How many numbers are there? Infinity. (Write the first few naturals)

Can you tell me what an even number is? What are the first few? (Write them down) How many even numbers are there? Infinity!

Are there more numbers than there are even numbers? Yes, hmm, they're both infinity

But look, if I write the even ones under the ordinary numbers like this...

The trouble with higher infinities is that there are no uncountable sets that children are familiar with. Even middle school students may be uncomfortable with the idea that there are infinite decimals. The simplest example would be the set of all infinite sequences of ones and zeroes, but I suspect that would be too abstract for small children (and possibly some adults) to grasp without some difficulty. You might replace the ones and zeroes with something more colorful, ideally something that could be wrapped up in a story, but the concept of "an infinite set of infinite sets" might never stop being difficult. The diagonalisation argument is accessible for high school students and probably middle school students, but I can't imagine an 8 year old being able to maintain all the structures in their head through to the conclusion.

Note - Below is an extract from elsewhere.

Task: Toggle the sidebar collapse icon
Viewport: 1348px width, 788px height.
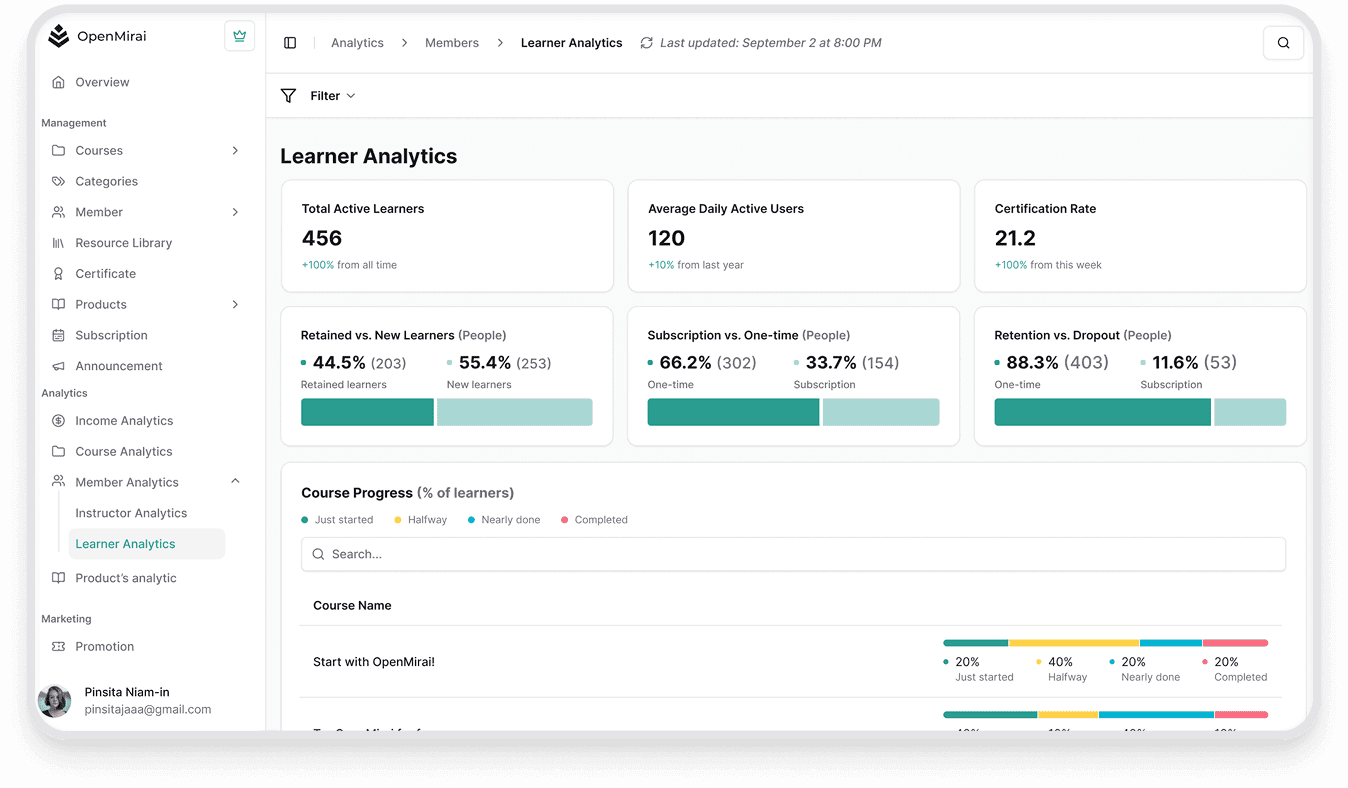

So if we're resigned to the idea that proving the existence of uncountable sets is too hard, can we at least communicate what their existence means? I think that to do this, you should first establish the idea that there are a lot of countably infinite sets. I'd expect kids to be surprised that there are as many even numbers as natural numbers (surprise them further by repeating the argument with multiples of a billion million trillion, rather than multiples of two). What about an infinite checkerboard (with a top-left-hand corner)? First number the first row with the natural numbers, to make it look like there are way more squares than natural numbers. Then ask if they can think of a way to number the squares so that they all get a number, and if they don't come up with anything, show them the correct answer. The crucial part is to set it up so that they're surprised that an infinite checkerboard is countable.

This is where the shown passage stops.